#### Exercise:
Below are some records. Write out the line that contains "Screen dimensions: 240x129" and all lines after it, exactly, but not the pictures.

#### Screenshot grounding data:
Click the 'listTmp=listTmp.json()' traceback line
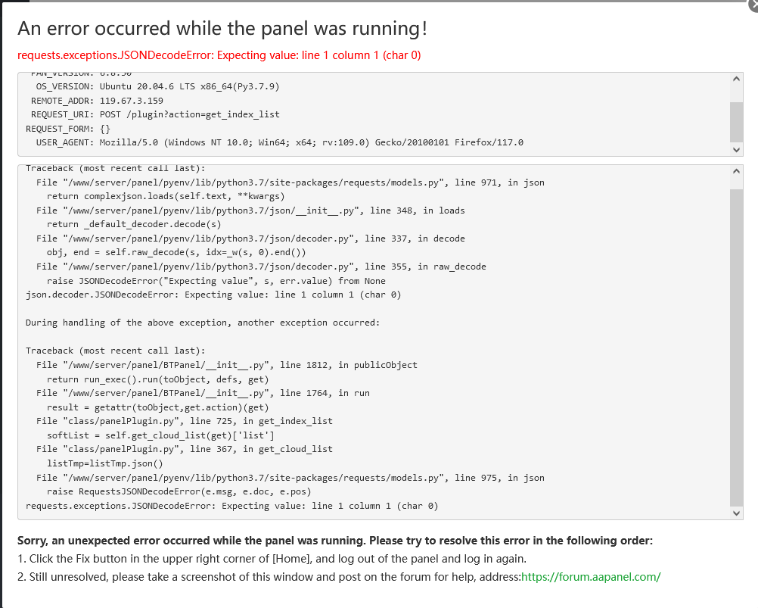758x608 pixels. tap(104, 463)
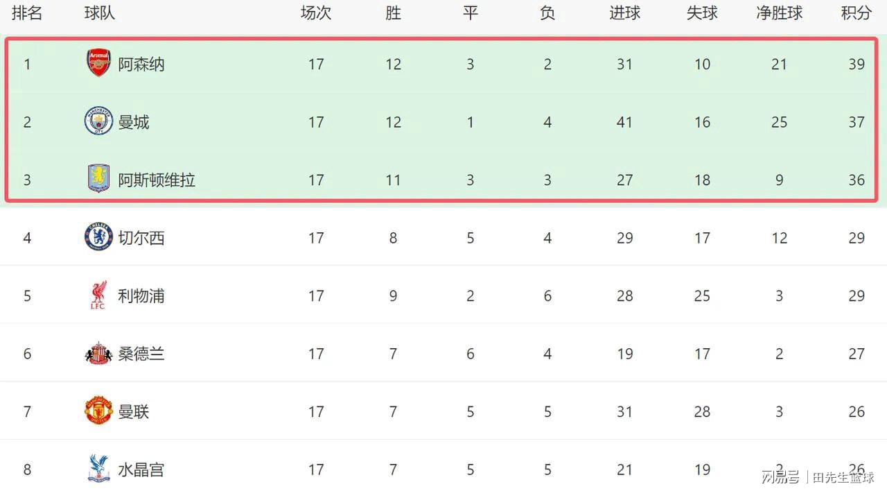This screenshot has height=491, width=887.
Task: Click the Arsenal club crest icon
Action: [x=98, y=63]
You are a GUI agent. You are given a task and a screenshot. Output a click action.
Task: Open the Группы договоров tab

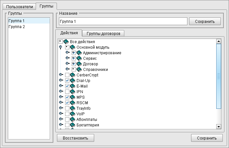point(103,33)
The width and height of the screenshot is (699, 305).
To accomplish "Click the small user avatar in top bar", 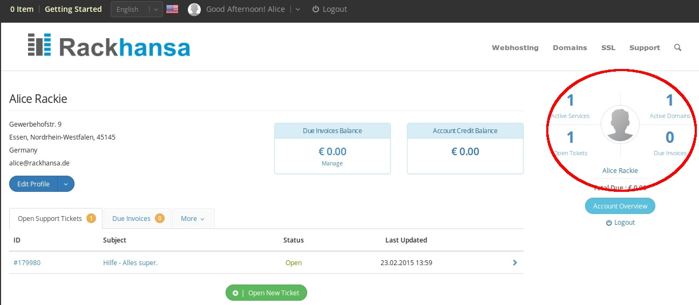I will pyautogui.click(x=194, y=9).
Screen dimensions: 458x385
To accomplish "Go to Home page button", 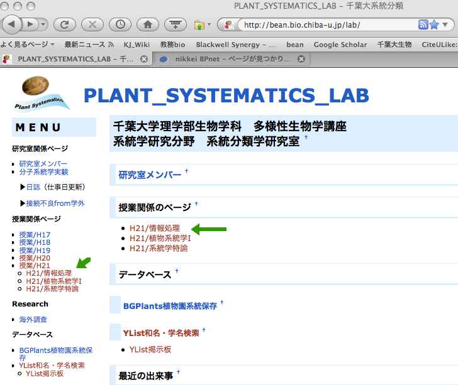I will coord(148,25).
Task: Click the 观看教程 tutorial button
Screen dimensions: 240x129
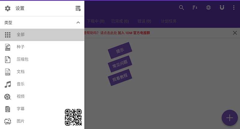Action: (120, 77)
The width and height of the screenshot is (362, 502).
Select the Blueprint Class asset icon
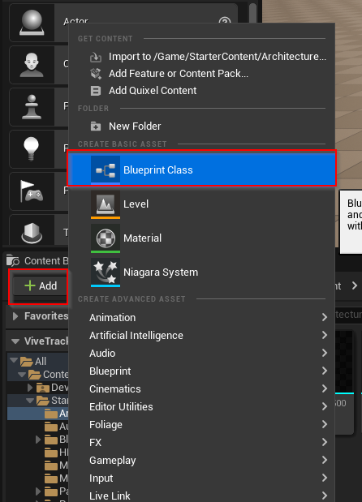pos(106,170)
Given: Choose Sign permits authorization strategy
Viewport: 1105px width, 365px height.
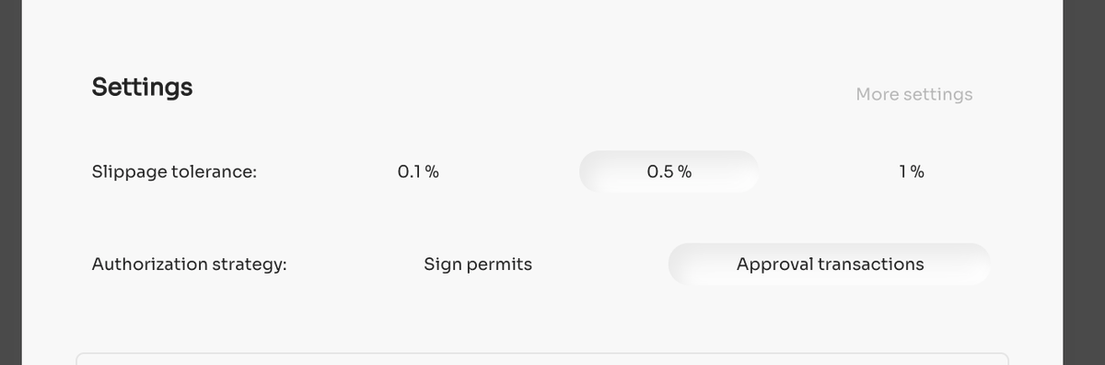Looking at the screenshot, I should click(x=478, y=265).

#### Task output:
Screen dimensions: 240x129
Action: (120, 77)
The width and height of the screenshot is (362, 502).
Select the Blueprint Class asset icon
pos(106,170)
Given: Choose Sign permits authorization strategy
Viewport: 1105px width, 365px height.
Looking at the screenshot, I should click(x=478, y=265).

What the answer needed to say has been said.